#### Work required:
How many lines in the entries below contain the string "field"? Reply with the number only.

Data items
○ ○ ○

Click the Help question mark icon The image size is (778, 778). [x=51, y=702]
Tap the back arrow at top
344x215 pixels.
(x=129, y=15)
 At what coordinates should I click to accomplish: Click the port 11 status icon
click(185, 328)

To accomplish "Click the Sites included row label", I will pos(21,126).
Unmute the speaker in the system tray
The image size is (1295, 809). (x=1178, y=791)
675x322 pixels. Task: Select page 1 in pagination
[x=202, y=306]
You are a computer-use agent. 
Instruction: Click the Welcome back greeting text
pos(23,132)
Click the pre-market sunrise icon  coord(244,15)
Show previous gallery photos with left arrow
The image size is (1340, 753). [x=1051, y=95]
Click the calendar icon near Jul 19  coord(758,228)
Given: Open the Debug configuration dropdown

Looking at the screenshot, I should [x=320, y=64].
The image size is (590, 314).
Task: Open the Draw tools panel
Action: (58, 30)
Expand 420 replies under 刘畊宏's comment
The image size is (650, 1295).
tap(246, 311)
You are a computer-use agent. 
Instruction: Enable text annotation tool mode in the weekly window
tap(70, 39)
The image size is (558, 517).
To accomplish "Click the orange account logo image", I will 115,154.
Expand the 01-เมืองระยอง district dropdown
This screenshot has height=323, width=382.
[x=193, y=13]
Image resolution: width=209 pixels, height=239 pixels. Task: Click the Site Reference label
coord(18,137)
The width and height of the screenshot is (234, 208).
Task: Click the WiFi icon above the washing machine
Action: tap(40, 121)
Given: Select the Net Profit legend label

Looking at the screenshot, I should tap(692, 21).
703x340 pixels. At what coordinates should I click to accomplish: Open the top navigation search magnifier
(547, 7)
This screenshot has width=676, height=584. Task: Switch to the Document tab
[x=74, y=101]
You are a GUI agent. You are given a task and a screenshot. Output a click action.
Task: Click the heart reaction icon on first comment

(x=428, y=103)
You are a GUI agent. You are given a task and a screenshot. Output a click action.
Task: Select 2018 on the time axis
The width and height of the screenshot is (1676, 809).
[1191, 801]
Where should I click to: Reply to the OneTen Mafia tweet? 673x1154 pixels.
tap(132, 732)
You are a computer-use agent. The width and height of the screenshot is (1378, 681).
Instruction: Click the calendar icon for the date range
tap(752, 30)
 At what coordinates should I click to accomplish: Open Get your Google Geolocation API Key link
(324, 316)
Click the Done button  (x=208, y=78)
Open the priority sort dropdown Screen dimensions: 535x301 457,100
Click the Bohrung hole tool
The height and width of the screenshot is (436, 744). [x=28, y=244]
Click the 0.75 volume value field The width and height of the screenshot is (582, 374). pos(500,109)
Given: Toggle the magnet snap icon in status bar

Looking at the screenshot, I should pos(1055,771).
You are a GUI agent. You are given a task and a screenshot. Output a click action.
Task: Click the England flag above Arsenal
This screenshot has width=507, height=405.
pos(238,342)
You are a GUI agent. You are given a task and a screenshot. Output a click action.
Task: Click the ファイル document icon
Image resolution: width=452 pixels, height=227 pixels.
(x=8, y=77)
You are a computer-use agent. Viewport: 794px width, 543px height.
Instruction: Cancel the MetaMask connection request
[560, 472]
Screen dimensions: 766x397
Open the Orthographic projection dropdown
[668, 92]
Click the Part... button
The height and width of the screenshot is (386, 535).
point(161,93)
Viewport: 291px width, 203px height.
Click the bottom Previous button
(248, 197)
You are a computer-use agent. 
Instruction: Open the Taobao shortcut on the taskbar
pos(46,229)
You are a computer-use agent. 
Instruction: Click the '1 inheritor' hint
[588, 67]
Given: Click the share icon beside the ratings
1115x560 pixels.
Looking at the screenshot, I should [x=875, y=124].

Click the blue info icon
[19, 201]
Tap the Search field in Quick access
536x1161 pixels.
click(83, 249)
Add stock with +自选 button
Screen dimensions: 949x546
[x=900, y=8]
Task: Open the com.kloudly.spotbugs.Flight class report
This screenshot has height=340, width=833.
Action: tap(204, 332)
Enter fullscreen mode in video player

○ ○ ○

#### Response area:
2